▶ **Brano da leggere**

Cambiare il nostro modo di consumare e produrre beni e servizi costituisce probabilmente uno degli obiettivi più ambiziosi del processo di transizione ecologica di cui si parla ormai da qualche anno. L’obiettivo 12 dell’Agenda 2030 delle Nazioni Unite richiede in sostanza di imparare a produrre di più usando meno risorse naturali e generando meno effetti negativi sull’ambiente e sulla società in cui viviamo. Per ora concentriamoci su uno degli aspetti centrali della questione, che ha catalizzato l’attenzione di istituzioni, imprese e finanza: le emissioni di diossido di carbonio, responsabili del riscaldamento globale e oggetto di un ampio dibattito politico ed economico.
Fig. 1. L’obiettivo 12 promuove l’attuazione del programma decennale dell’ONU per un modello di consumo e di produzione sostenibile. L’obiettivo è adottare un approccio rispettoso dell’ambiente ai prodotti chimici e ai rifiuti. Fonte: UN SDG 2015.
Abbiamo già avuto modo di richiamare in questa rubrica come le emissioni di CO2 sono responsabili di un aumento delle temperature costante, i cui effetti sono spesso drammatici per l’ambiente naturale ma anche per la salute, il benessere e interi settori delle nostre economie.

▶ **Cosa si richiede**
Estragga senza modifiche dal brano sul consumo e la produzione sostenibili il passo che inizia con "Abbiamo già avuto" e termina con "delle nostre economie.".

▶ **Materiale estratto**
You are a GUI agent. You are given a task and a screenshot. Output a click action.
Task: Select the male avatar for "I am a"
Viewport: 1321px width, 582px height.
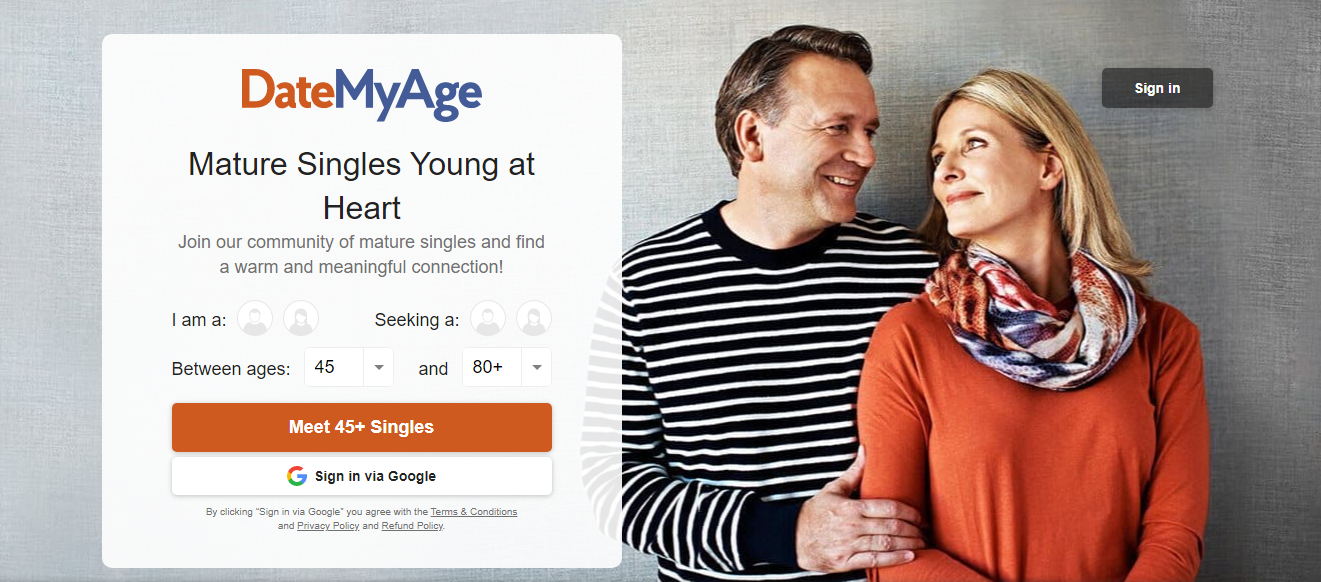(255, 318)
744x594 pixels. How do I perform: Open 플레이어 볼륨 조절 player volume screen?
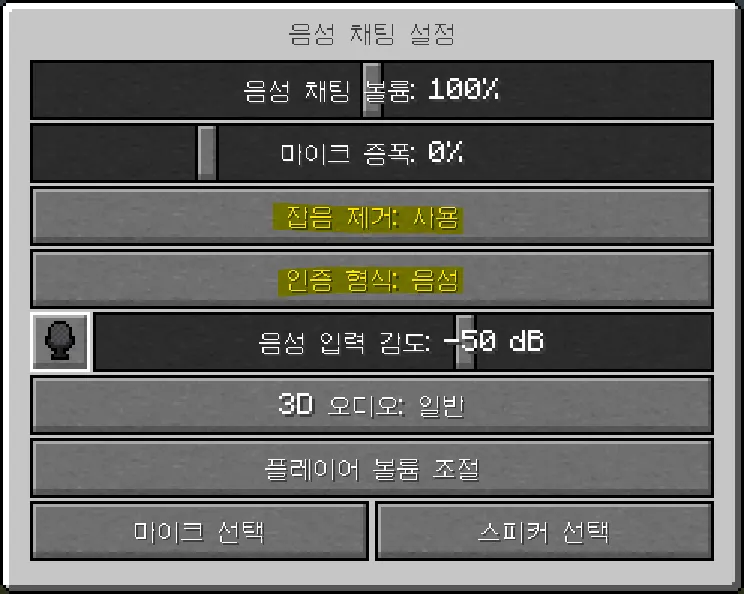tap(372, 468)
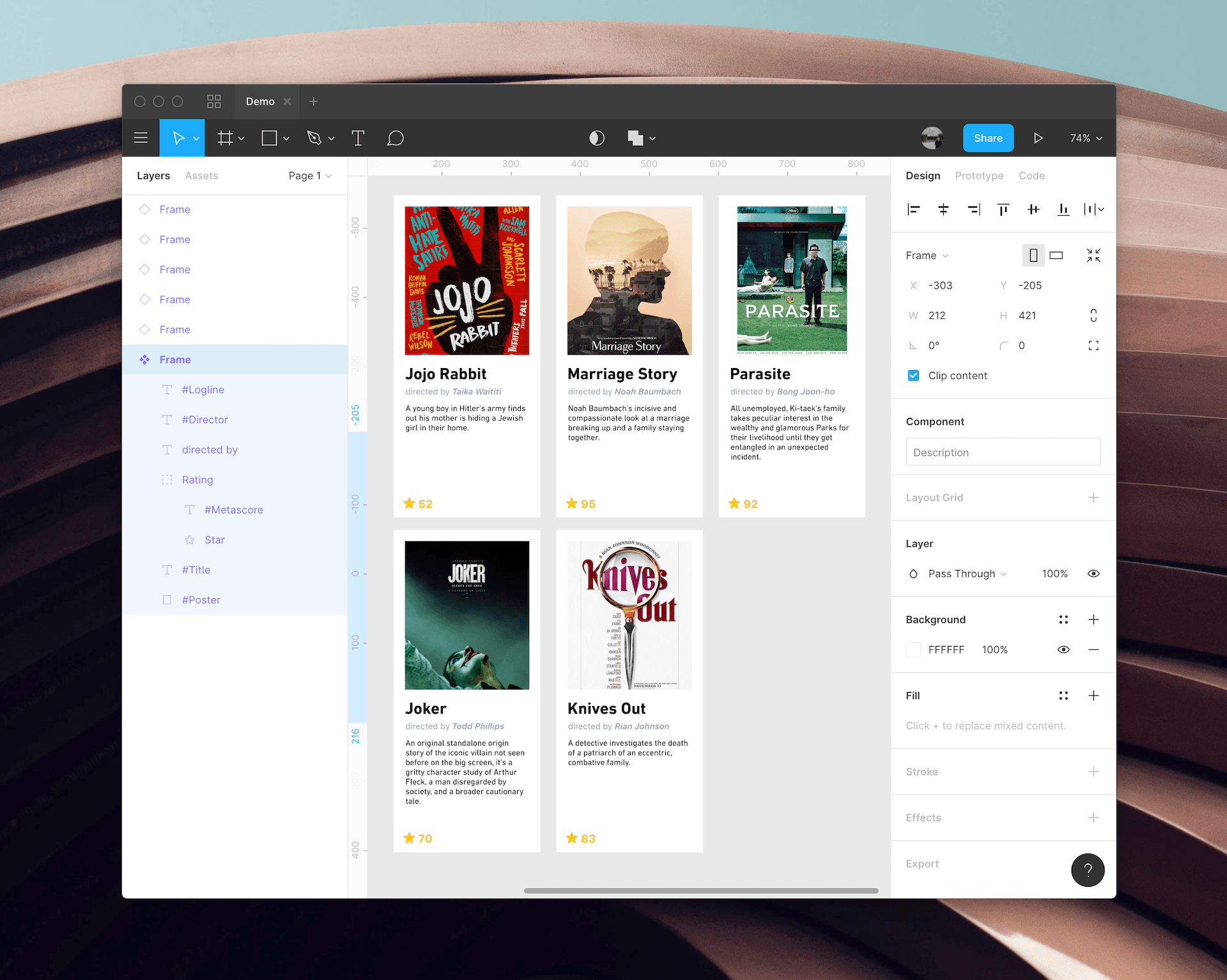
Task: Select the Pen tool
Action: click(x=314, y=138)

▶ **Risposta**
Abbiamo già avuto modo di richiamare in questa rubrica come le emissioni di CO2 sono responsabili di un aumento delle temperature costante, i cui effetti sono spesso drammatici per l’ambiente naturale ma anche per la salute, il benessere e interi settori delle nostre economie.